▶ EXERCISE INSTRUCTIONS
Arrange every line of the listing below as a JSON list of strings, one string per line, omitting any blank lines.

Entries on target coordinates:
━━━━━━━━━━━━━━━━━━━━━━━━━━━━━━
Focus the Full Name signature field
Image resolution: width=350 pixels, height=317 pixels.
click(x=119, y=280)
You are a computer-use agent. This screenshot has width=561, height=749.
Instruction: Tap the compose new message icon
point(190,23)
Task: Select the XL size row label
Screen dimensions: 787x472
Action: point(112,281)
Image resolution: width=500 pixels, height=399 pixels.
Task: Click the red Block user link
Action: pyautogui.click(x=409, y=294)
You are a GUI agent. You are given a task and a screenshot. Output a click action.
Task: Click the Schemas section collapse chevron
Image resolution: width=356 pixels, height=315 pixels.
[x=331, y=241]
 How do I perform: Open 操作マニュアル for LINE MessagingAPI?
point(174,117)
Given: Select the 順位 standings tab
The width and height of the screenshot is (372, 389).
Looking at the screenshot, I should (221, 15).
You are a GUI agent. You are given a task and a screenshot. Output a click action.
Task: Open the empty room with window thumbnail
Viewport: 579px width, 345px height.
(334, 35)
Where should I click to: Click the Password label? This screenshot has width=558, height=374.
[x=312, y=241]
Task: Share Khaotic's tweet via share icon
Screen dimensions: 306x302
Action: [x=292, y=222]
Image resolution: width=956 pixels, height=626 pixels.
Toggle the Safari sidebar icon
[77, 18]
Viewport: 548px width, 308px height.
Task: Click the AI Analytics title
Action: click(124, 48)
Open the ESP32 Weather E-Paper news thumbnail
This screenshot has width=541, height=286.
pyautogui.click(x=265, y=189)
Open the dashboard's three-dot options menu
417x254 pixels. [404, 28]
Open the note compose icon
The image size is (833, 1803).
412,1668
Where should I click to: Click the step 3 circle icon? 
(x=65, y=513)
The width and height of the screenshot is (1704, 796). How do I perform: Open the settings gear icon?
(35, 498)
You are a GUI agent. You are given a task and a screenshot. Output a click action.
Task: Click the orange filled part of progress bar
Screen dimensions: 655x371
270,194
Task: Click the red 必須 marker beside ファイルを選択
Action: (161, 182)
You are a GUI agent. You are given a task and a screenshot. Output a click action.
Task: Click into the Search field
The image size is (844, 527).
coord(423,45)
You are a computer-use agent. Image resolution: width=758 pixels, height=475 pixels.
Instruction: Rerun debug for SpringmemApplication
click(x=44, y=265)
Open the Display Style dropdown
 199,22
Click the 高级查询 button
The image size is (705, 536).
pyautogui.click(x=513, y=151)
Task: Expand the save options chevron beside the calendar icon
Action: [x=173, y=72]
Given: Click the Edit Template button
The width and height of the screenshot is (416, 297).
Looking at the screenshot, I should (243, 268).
━━━━━━━━━━━━━━━━━━━━━━━━━━━━━━
▶ ANSWER TO THIS EXERCISE
[
  "Focus the Full Name signature field",
  "Image resolution: width=350 pixels, height=317 pixels.",
  "click(x=119, y=280)",
  "You are a computer-use agent. This screenshot has width=561, height=749.",
  "Instruction: Tap the compose new message icon",
  "point(190,23)",
  "Task: Select the XL size row label",
  "Screen dimensions: 787x472",
  "Action: point(112,281)",
  "Image resolution: width=500 pixels, height=399 pixels.",
  "Task: Click the red Block user link",
  "Action: pyautogui.click(x=409, y=294)",
  "You are a GUI agent. You are given a task and a screenshot. Output a click action.",
  "Task: Click the Schemas section collapse chevron",
  "Image resolution: width=356 pixels, height=315 pixels.",
  "[x=331, y=241]",
  " How do I perform: Open 操作マニュアル for LINE MessagingAPI?",
  "point(174,117)",
  "Given: Select the 順位 standings tab",
  "The width and height of the screenshot is (372, 389).",
  "Looking at the screenshot, I should (221, 15).",
  "You are a GUI agent. You are given a task and a screenshot. Output a click action.",
  "Task: Open the empty room with window thumbnail",
  "Viewport: 579px width, 345px height.",
  "(334, 35)",
  "Where should I click to: Click the Password label? This screenshot has width=558, height=374.",
  "[x=312, y=241]",
  "Task: Share Khaotic's tweet via share icon",
  "Screen dimensions: 306x302",
  "Action: [x=292, y=222]",
  "Image resolution: width=956 pixels, height=626 pixels.",
  "Toggle the Safari sidebar icon",
  "[77, 18]",
  "Viewport: 548px width, 308px height.",
  "Task: Click the AI Analytics title",
  "Action: click(124, 48)",
  "Open the ESP32 Weather E-Paper news thumbnail",
  "This screenshot has width=541, height=286.",
  "pyautogui.click(x=265, y=189)",
  "Open the dashboard's three-dot options menu",
  "417x254 pixels. [404, 28]",
  "Open the note compose icon",
  "The image size is (833, 1803).",
  "412,1668",
  "Where should I click to: Click the step 3 circle icon? ",
  "(x=65, y=513)",
  "The width and height of the screenshot is (1704, 796). How do I perform: Open the settings gear icon?",
  "(35, 498)",
  "You are a GUI agent. You are given a task and a screenshot. Output a click action.",
  "Task: Click the orange filled part of progress bar",
  "Screen dimensions: 655x371",
  "270,194",
  "Task: Click the red 必須 marker beside ファイルを選択",
  "Action: (161, 182)",
  "You are a GUI agent. You are given a task and a screenshot. Output a click action.",
  "Task: Click into the Search field",
  "The image size is (844, 527).",
  "coord(423,45)",
  "You are a computer-use agent. Image resolution: width=758 pixels, height=475 pixels.",
  "Instruction: Rerun debug for SpringmemApplication",
  "click(x=44, y=265)",
  "Open the Display Style dropdown",
  " 199,22",
  "Click the 高级查询 button",
  "The image size is (705, 536).",
  "pyautogui.click(x=513, y=151)",
  "Task: Expand the save options chevron beside the calendar icon",
  "Action: [x=173, y=72]",
  "Given: Click the Edit Template button",
  "The width and height of the screenshot is (416, 297).",
  "Looking at the screenshot, I should (243, 268)."
]